Exercise goal
Using the material below, print the line that contains "At what coordinates should I click to accomplish: Click the 中国电信", the line that contains "Open the Privacy Policy link", and every line in between, exactly and nothing else.
* * *
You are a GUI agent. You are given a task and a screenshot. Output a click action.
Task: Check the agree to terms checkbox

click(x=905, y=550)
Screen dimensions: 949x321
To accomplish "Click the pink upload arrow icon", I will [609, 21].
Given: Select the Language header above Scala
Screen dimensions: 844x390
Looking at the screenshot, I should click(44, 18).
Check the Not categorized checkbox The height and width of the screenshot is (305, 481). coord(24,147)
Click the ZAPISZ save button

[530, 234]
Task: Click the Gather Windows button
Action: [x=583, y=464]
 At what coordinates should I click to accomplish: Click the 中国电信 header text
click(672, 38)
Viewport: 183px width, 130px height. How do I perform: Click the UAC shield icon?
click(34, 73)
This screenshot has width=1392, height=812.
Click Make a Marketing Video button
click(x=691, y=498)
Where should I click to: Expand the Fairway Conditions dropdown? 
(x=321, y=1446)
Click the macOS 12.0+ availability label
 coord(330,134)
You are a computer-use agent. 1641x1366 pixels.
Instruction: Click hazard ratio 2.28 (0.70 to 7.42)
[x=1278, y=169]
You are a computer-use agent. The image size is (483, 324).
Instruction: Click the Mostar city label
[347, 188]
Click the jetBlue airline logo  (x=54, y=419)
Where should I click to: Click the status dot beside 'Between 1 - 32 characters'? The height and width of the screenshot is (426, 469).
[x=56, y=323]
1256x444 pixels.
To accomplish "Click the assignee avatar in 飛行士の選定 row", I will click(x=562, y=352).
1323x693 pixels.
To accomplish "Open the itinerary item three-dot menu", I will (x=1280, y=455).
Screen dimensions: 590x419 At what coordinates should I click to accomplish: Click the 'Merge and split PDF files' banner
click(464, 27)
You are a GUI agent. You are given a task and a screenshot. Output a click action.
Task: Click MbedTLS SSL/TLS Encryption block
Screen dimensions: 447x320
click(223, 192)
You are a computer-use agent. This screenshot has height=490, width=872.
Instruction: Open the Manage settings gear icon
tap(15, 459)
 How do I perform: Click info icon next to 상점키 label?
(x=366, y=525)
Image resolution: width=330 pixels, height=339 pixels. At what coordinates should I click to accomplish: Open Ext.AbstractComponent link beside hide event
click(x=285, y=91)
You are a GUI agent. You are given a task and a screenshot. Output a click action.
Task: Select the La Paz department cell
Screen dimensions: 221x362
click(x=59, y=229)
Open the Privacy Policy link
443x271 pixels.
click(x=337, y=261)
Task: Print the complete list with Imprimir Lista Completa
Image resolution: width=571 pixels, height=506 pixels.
* * *
Exercise result
 At what coordinates should I click to accomplish: Click the 中国电信 header text
click(672, 38)
Viewport: 183px width, 130px height. How do I perform: Click the UAC shield icon?
click(34, 73)
This screenshot has width=1392, height=812.
Click Make a Marketing Video button
click(x=691, y=498)
Where should I click to: Expand the Fairway Conditions dropdown? 
(x=321, y=1446)
Click the macOS 12.0+ availability label
 coord(330,134)
You are a computer-use agent. 1641x1366 pixels.
Instruction: Click hazard ratio 2.28 (0.70 to 7.42)
[x=1278, y=169]
You are a computer-use agent. The image size is (483, 324).
Instruction: Click the Mostar city label
[347, 188]
Click the jetBlue airline logo  (x=54, y=419)
Where should I click to: Click the status dot beside 'Between 1 - 32 characters'? The height and width of the screenshot is (426, 469).
[x=56, y=323]
1256x444 pixels.
To accomplish "Click the assignee avatar in 飛行士の選定 row", I will click(x=562, y=352).
1323x693 pixels.
To accomplish "Open the itinerary item three-dot menu", I will (x=1280, y=455).
Screen dimensions: 590x419 At what coordinates should I click to accomplish: Click the 'Merge and split PDF files' banner
click(464, 27)
You are a GUI agent. You are given a task and a screenshot. Output a click action.
Task: Click MbedTLS SSL/TLS Encryption block
Screen dimensions: 447x320
click(223, 192)
You are a computer-use agent. This screenshot has height=490, width=872.
Instruction: Open the Manage settings gear icon
tap(15, 459)
 How do I perform: Click info icon next to 상점키 label?
(x=366, y=525)
Image resolution: width=330 pixels, height=339 pixels. At what coordinates should I click to accomplish: Open Ext.AbstractComponent link beside hide event
click(x=285, y=91)
You are a GUI agent. You are given a task and a screenshot. Output a click action.
Task: Select the La Paz department cell
Screen dimensions: 221x362
click(x=59, y=229)
Open the Privacy Policy link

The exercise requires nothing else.